OBJECTIVE: The aim of this study was to investigate whether ibuprofen exposure was associated with increased hyperbilirubinemia in preterm infants.
METHODS: Since 2000, ibuprofen has been administered to all infants at <30 weeks of gestation who are admitted to our unit, to prevent patent ductus arteriosus. We retrospectively compared data for 418 infants subjected to ibuprofen prophylaxis (2000–2007) and 288 infants not exposed to ibuprofen (1993–1999).

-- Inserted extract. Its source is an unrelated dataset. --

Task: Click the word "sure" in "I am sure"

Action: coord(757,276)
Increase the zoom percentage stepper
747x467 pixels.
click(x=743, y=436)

RESULTS: The ibuprofen group had a significantly higher peak total serum bilirubin level (9.0 ± 2.5 mg/dL vs 7.3 ± 3.3 mg/dL), more need for phototherapy (398 infants [95%] vs 254 infants [87.6%]), and a longer phototherapy duration (94.3 ± 43.6 hours vs 87.2 ± 38.6 hours). Groups did not differ with respect to gestational age, birth weight, gender ratio, glucose-6-phosphate dehydrogenase deficiency incidence, or hypoalbuminemia (<2.5 g/dL) incidence. Hemolytic isoimmunization was diagnosed with similar incidences (no-ibuprofen group: 7 of 288 infants; ibuprofen group: 8 of 418 infants). The rates of exchange-transfusion also were similar between the groups (no-ibuprofen group: 14 infants [4.8%]; ibuprofen group: 19 infants [4.5%]).
CONCLUSIONS: Ibuprofen administration was associated with higher peak total serum bilirubin levels, and the more-pronounced hyperbilirubinemia led to longer phototherapy. The potential role of competition between ibuprofen and bilirubin in the hepatic glucuronidation pathway is discussed.